Film “GIE”




Kamis, (20/6) gue nonton film yang keren abis. Film apakah itu? Pernah denger nama tokoh “Soe Hok Gie”? atau biasa dikenal dengan nama “Gie”? enggak kenal yah? Atau belum pernah denger namanya sama sekali? Nah buat lo yang belum pernah denger dan enggak tahu tentang film “Gie” ini kali ini gue mau ngasih tahu sedikit tentang sosok Soe Hok Gie hasil gue searching di mbah Google hehehehe. Soe Hok Gie atau Gie ini adalah aktivis muda Indonesia yang lahir di Jakarta 17 Desember 1942. Ia merupakan mahasiswa fakultas sastra jurusan  sejarah Universitas Indonesia 1962–1969. Ia adalah seorang anak muda yang berpendirian yang teguh dalam memegang prinsipnya dan rajin mendokumentasikan perjalanan hidupnya dalam buku harian. Gie meninggal 16 Desember 1969 di gunung Semeru tahun 1969 tepat sehari sebelum ulang tahunnya yang ke-27 akibat menghirup asap beracun di gunung tersebut. Dia meninggal bersama temannya, Idhan Dhanvantari Lubis.


Buat lo yang suka sama film yang berbau sejarah, NAH! Film Gie ini cocok banget nih buat lo. Kenapa gue bisa bilang kaya gitu? Soalnya film ini memang menceritakan tentang sejarah perjuangan Gie yang berani menyuarakan pendapatnya di jaman Revolusi (halah bahasa gue berat bener yeeee. Bodoamat!).

Difilm yang release tahun 2005 diproduseri oleh Mira Lesmana dan disutradarai oleh Riri Riza ini  diilhami dari catatan harian “Soe Hok Gie” yang kemudian dibukukan, nama bukunya adalah Catatan Seorang Demonstran yang di terbitkan tahun (1983) (sejak gue nonton film “Gie” gue jadi tertarik pengen baca buku dan tulisan-tulisannya Gie, tapi sayang bukunya udah jarang banget di jual di pasaran L). Pemeran utama dari film ini adalah Nicholas Saputra yang memerankan Gie saat dewasa, ada juga Jonathan Mulia yang memerankan Gie saat masih remaja.

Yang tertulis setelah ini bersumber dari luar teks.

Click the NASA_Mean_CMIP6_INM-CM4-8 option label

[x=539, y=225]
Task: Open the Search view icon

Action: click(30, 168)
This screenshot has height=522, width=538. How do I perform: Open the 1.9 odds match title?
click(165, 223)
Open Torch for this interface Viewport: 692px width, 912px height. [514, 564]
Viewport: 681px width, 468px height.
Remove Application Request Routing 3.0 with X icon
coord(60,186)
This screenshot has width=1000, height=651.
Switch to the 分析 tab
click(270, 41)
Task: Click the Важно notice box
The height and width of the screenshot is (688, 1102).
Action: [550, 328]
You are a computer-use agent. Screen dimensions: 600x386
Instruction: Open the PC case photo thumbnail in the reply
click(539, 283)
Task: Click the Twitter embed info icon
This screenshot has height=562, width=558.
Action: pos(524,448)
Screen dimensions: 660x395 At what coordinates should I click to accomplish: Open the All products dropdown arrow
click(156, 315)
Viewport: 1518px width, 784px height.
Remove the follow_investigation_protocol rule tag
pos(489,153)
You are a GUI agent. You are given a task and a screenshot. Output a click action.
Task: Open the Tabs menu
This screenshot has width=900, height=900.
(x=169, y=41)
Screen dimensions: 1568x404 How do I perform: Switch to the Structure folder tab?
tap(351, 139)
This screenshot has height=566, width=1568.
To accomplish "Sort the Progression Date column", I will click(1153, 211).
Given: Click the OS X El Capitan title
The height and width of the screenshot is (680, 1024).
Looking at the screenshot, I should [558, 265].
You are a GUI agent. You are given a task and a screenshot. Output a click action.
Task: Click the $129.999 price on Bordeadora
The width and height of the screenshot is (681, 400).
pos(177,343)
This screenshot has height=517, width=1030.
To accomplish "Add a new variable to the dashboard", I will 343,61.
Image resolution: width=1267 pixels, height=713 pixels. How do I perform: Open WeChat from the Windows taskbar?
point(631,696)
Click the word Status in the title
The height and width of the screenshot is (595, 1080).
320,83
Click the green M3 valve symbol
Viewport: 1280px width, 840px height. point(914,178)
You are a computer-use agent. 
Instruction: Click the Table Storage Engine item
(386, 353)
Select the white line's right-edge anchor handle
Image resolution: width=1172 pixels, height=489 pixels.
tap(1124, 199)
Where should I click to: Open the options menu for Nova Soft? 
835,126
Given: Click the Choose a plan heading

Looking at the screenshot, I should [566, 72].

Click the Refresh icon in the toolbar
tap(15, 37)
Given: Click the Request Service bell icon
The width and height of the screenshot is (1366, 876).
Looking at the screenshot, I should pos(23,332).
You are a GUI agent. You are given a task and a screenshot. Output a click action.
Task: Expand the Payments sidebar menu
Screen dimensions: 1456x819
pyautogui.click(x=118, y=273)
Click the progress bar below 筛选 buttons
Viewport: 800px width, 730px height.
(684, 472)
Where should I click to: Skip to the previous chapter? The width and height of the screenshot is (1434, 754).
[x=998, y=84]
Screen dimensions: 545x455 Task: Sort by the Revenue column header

Gue percaya, setiap film yang diperanin sama si Nicholas Saputra pasti filmnya bagus-bagus, ya salah satunya film “Gie” ini yang emang bener-bener bagus. Film Gie ini sendiri bercerita tentang Soe Hok Gie dibesarkan di sebuah keluarga keturunan Tionghoa yang tidak begitu kaya dan tinggal di Jakarta. Sejak remaja, Gie sudah tertarik pada konsep-konsep idealis yang disampaikan oleh tokoh-tokoh kelas dunia. Semangat juangnya, setiakawan, dan hatinya yang peduli akan orang lain dan tanah airnya jadi satu di dalam diri Gie kecil dan tidak mengenal toleransi terhadap ketidakadilan dan mengimpikan Indonesia yang didasari oleh keadilan dan kebenaran yang murni. Semangat ini sering salah dimengerti orang lain. Bahkan sahabat-sahabat Gie, Tan Tjin Han dan Herman Lantang bertanya “Untuk apa semua perlawanan ini?”. Gie menjawab bahwa untuk memperoleh kemerdekaan sejati dan hak-hak yang dijunjung sebagaimana mestinya, ada harga yang harus dibayar, dan memberontaklah caranya. Ada semboyan Gie yang mengesankan berbunyi, “Lebih baik diasingkan daripada menyerah pada kemunafikan.”

Masa remaja dan kuliah Gie dijalani di bawah rezim pelopor kemerdekaan Indonesia Bung Karno, yang ditandai dengan konflik antara militer dengan PKI (tahukan PKI, ihhh masa enggak tahu sih? Itu loh Partai Komunis Indonesia yang dulu heboh banget diomongin huehuehue) . Gie dan teman-temannya tidak memihak golongan manapun. Meskipun  Gie menghormati Sukarno sebagai founding father negara Indonesia,  Gie begitu membenci pemerintahan Sukarno yang diktator dan menyebabkan hak rakyat yang miskin terinjak-injak.  Gie tahu banyak tentang ketidakadilan sosial, penyalahgunaan kedaulatan, dan korupsi di bawah pemerintahan Sukarno, dan dengan tegas bersuara menulis kritikan-kritikan yang tajam di media. Gie sangat membenci bagaimana banyak mahasiswa berkedudukan senat janji-janji manisnya hanya omong kosong belaka yang mengedoki usaha mereka memperalat situasi politik untuk memperoleh keuntungan pribadi. Penentangan ini memenangkan banyak simpati bagi Gie, tetapi juga memprovokasikan banyak musuh. Banyak interest group berusaha melobi Gie untuk mendukung kampanyenya, sementara musuh-musuh Gie bersemangat menggunakan setiap kesempatan untuk mengintimidasi dirinya.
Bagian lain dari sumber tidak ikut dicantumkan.